Das Bundesarbeitsgericht folgte dieser Sicht und machte deutlich, dass es zur Hinweispflicht des Arbeitsgebers gehört, den Arbeitnehmenden sowohl über Verfallfristen des konkreten Urlaubsanspruchs zu informieren als auch proaktiv aufzufordern, Urlaub in Anspruch zu nehmen. Mit einer Einschränkung: Diese Hinweispflicht gilt nicht, das heißt, der Urlaub verfällt, wenn der Arbeitnehmende im gesamten Urlaubsjahr bis Ende das 1. Quartals des Folgejahres den Urlaub infolge seiner Erkrankung überhaupt nicht antreten konnte.
Verjährungsfristen nach Ende des Arbeitsverhältnisses
In einer zweiten Entscheidung entschied das Gericht über einen Fall nach Beendigung des Arbeitsverhältnisses. Eine Angestellte forderte ihren Arbeitgeber über die tatsächlich erfolgte Abgeltung von 14 Tagen hinaus auf, weitere hundert Urlaubstage rückwirkend für einen Zeitraum von 20 Jahren abzugelten. Auch diese Klage war erfolgreich. Der Arbeitgeber hatte die Klägerin nicht ausreichend über Urlaubsanspruch, Verjährungsfrist und Inanspruchnahme informiert (BAG, Az. 9 AZR 266/20).

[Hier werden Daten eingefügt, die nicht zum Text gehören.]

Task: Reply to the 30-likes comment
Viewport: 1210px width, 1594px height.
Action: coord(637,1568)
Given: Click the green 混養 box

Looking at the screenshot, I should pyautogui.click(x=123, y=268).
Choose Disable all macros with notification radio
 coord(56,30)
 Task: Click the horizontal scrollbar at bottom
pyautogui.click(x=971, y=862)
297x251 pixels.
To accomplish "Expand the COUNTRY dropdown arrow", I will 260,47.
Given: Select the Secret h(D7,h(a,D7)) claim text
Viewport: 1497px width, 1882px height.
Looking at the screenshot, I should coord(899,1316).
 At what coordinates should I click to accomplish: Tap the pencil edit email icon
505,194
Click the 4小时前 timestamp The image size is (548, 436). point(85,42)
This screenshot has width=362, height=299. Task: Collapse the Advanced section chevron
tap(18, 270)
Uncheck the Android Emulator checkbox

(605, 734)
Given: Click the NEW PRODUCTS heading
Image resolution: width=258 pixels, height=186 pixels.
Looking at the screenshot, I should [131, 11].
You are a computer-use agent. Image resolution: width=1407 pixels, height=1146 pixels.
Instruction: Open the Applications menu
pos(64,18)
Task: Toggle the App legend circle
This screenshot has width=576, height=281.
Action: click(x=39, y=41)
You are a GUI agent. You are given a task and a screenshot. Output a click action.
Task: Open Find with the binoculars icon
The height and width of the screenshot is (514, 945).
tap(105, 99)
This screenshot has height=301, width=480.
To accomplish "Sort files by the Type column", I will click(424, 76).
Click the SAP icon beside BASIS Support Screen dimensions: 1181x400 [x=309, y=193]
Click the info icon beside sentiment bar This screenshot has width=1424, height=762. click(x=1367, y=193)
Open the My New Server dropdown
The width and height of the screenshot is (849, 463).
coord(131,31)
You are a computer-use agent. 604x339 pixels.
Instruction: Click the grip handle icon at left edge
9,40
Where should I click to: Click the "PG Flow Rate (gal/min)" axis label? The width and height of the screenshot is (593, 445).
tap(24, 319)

In diesem Punkt ist nun die EuGH-Regelung zur Verjährungsfrist vom BAG ausgestaltet und verschärft worden. Demzufolge wird grundsätzlich bei Verjährung etwaiger Urlaubsansprüche der gesetzliche Mindesturlaub herangezogen. Die Verjährungsfrist beträgt drei Jahre. Allerdings beginnt die regelmäßige Frist nicht nach dem Ende des Urlaubsjahres, sondern erst mit Ablauf des Jahres, in dem Arbeitnehmende über ihre Urlaubsansprüche und Verfallfristen aufgeklärt wurden – und wenn ein Arbeitnehmer oder eine Arbeitnehmerin den Urlaub dann trotzdem nicht in Anspruch genommen hat. Die sogenannte Hinweisobliegenheit räume dem Arbeitgeber aber die Möglichkeit ein, seine Aufklärungspflicht nachzuholen und die Frist mit Verspätung rechtssicher in Gang zu setzen.
Regelmäßige Aufklärung ist wichtig
Für den Arbeitgeber leiten sich aus den beiden Entscheidungen des BAG dringende Handlungsempfehlungen ab:
- Regelmäßig und rechtzeitig im Urlaubsjahr sollte er jeden einzelnen Arbeitnehmenden über den zum Zeitpunkt der Unterrichtung noch bestehenden Urlaubsanspruch aufklären und zur Einreichung des Urlaubs bis Jahresende auffordern. Dies sollte schriftlich erfolgen, damit der Arbeitgeber nachweisen kann, dass er seine Hinweispflicht erfüllt hat.
- Einen Zeitpunkt zur Aufklärung hat der Gesetzgeber für die Hinweispflicht nicht festgelegt – und weder die aktuellen Entscheidungen des BAG noch solche aus der Vergangenheit haben das konkretisiert. Es liegt aber im Interesse des Arbeitgebers, den Arbeitnehmenden so früh wie möglich, mindestens aber in der ersten Jahreshälfte, über seine Rechte und Pflichten zur Inanspruchnahme des Urlaubs zu unterrichten, um ihn in die Lage zu versetzen, Jahresurlaub anzumelden. Mit Hinblick auf langandauernde Erkrankungen von Beschäftigten ist sogar die Aufklärung gleich zu Jahresbeginn angeraten, um einem Aussetzen der Verfallfrist für Urlaubsansprüche im Erkrankungsjahr entgegenzuwirken.
- Personalabteilungen müssen die Aufklärung über Urlaubsansprüche in vielen Fällen überarbeiten. Das Thema Verjährungsfrist ist bisher kaum Gegenstand richterlicher Entscheidungen gewesen. Nur mit umfassenden Hinweisen kann die Verjährung nicht genommenen Urlaubs im laufenden Arbeitsverhältnis sichergestellt werden.